[Opening INFORMATION section]
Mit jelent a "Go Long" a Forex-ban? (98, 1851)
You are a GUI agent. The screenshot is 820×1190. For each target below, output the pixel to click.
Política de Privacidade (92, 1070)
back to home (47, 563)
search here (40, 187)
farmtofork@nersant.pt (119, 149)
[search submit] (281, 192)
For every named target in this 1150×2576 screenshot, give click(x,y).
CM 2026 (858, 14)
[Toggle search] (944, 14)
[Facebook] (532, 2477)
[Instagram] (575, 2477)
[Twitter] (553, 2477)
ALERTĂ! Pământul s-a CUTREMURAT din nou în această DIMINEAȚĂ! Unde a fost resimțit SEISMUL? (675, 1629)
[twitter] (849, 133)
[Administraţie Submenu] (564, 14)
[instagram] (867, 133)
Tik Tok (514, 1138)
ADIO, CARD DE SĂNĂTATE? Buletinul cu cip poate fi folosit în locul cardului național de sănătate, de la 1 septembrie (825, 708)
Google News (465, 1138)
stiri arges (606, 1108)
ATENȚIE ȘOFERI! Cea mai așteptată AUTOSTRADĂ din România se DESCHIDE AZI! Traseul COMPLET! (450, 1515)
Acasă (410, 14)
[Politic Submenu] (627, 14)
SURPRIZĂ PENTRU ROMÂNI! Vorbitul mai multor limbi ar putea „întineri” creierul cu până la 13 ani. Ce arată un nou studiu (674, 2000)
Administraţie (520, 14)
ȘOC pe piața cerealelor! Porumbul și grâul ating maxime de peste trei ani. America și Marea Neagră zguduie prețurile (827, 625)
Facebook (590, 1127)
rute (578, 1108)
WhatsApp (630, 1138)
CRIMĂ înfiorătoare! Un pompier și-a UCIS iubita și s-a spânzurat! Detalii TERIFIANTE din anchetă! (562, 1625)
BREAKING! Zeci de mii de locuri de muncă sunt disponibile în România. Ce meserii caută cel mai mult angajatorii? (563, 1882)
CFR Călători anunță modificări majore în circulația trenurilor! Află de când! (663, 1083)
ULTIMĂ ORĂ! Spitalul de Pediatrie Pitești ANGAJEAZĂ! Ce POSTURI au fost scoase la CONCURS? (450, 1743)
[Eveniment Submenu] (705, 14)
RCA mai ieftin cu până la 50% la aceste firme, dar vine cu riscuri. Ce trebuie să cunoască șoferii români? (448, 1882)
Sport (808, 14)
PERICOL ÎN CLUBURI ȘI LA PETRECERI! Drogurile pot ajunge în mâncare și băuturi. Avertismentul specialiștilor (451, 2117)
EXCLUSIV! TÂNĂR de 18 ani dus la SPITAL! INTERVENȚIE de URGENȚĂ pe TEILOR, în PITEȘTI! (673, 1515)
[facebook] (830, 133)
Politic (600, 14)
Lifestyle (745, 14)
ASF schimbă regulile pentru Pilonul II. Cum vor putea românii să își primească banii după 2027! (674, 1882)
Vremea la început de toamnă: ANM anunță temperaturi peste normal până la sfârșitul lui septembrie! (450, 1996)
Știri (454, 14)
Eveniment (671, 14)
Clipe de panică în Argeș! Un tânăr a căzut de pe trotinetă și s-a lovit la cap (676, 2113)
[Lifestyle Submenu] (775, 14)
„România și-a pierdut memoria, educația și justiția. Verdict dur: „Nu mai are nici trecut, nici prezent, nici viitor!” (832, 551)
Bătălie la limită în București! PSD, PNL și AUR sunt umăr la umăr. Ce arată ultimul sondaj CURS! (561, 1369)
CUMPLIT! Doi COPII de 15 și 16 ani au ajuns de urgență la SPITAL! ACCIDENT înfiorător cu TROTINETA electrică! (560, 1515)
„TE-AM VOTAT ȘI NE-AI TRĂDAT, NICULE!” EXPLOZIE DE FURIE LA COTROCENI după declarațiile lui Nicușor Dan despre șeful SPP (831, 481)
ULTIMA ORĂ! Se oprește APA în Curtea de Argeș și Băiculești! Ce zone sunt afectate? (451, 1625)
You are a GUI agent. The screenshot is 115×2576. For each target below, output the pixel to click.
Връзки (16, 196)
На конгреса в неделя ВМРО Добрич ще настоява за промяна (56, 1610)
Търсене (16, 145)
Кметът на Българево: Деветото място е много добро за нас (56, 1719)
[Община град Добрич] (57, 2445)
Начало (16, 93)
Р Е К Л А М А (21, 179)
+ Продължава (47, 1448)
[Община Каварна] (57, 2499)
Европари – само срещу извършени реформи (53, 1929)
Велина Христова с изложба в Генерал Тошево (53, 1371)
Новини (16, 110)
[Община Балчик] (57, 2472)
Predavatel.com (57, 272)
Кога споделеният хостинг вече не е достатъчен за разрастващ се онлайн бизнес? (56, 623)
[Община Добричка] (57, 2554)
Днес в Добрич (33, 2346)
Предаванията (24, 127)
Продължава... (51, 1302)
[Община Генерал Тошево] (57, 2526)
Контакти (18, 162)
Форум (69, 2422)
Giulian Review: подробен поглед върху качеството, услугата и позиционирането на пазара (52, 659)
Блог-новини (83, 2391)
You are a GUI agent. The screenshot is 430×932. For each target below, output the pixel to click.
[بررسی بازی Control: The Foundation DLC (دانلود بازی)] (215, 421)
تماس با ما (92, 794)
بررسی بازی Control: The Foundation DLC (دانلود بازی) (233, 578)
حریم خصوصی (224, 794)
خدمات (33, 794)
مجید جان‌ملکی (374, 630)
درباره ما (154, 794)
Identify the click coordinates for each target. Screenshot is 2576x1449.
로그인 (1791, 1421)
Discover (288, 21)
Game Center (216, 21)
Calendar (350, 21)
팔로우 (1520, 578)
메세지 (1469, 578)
[Closing INFORMATION section]
● **DESCRIPTION OF THE TASK**: Return all lines from the data above with "Argeș" in them.

● **REPLY**:
Clipe de panică în Argeș! Un tânăr a căzut de pe trotinetă și s-a lovit la cap (676, 2113)
ULTIMA ORĂ! Se oprește APA în Curtea de Argeș și Băiculești! Ce zone sunt afectate? (451, 1625)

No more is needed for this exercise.